_Текст для чтения:_

+ + + + + + +

Возьмем для примера одну из тех наук, в которых примесь недостоверного наиболее велика, — историю.
«Афиняне победили персов при Марафоне» — достоверно это или сомнительно? — «Греки победили персов при Саламине»; «греки победили персов при Платее» — и т. д., и т. д., - возможно ли образованному человеку иметь хотя малейшее сомнение в достоверности этих его знаний, формулированных этими простыми, краткими словами? — Подробности наших сведений, например, о Марафонской битве, могут и должны быть предметом проверки, и многие из них, кажущиеся очень достоверными, могут оказаться или сомнительными, или неверными. Но сущность знания о Марафонской битве уже давно проверена каждым образованным человеком, проверена его чтением не то что лишь рассказов собственно об этой битве, а всем его чтением, всеми его разговорами, всеми его знаниями о жизни цивилизованного мира, — не прошлой только, но, главное, нынешней жизни цивилизованного мира, — той жизни, в которой фактически участвует он сам. Если б не было Марафонской битвы и если бы не победили в ней афиняне, весь ход истории Греции был бы иной, весь ход всей следующей истории цивилизованного мира был бы иной, и наша нынешняя жизнь была б иная: результат Марафонской битвы — один из очевидных для образованного человека факторов нашей цивилизации.

+ + + + + + +

_Фрагменты материала:_
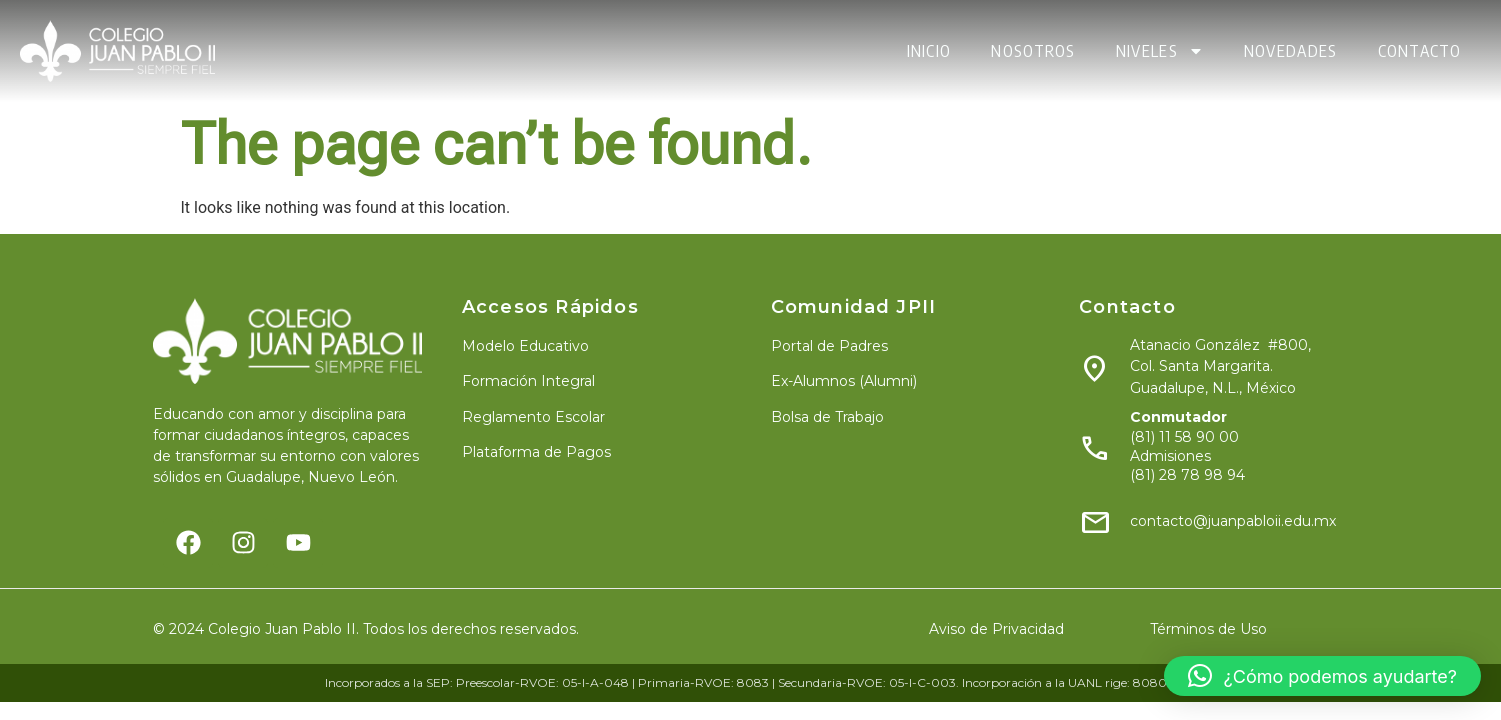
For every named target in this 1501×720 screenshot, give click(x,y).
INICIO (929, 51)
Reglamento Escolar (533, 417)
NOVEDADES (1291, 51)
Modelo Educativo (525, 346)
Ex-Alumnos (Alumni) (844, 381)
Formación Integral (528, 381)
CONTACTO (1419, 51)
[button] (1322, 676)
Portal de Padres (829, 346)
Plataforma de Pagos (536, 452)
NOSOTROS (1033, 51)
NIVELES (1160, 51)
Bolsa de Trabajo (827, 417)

+ + + + + + +

_Цель задания:_ Назовите все места сражений, где, по словам текста о достоверности исторического знания, афиняне или греки победили персов.

_Ответ на задание:_ Марафон, Саламин, Платея.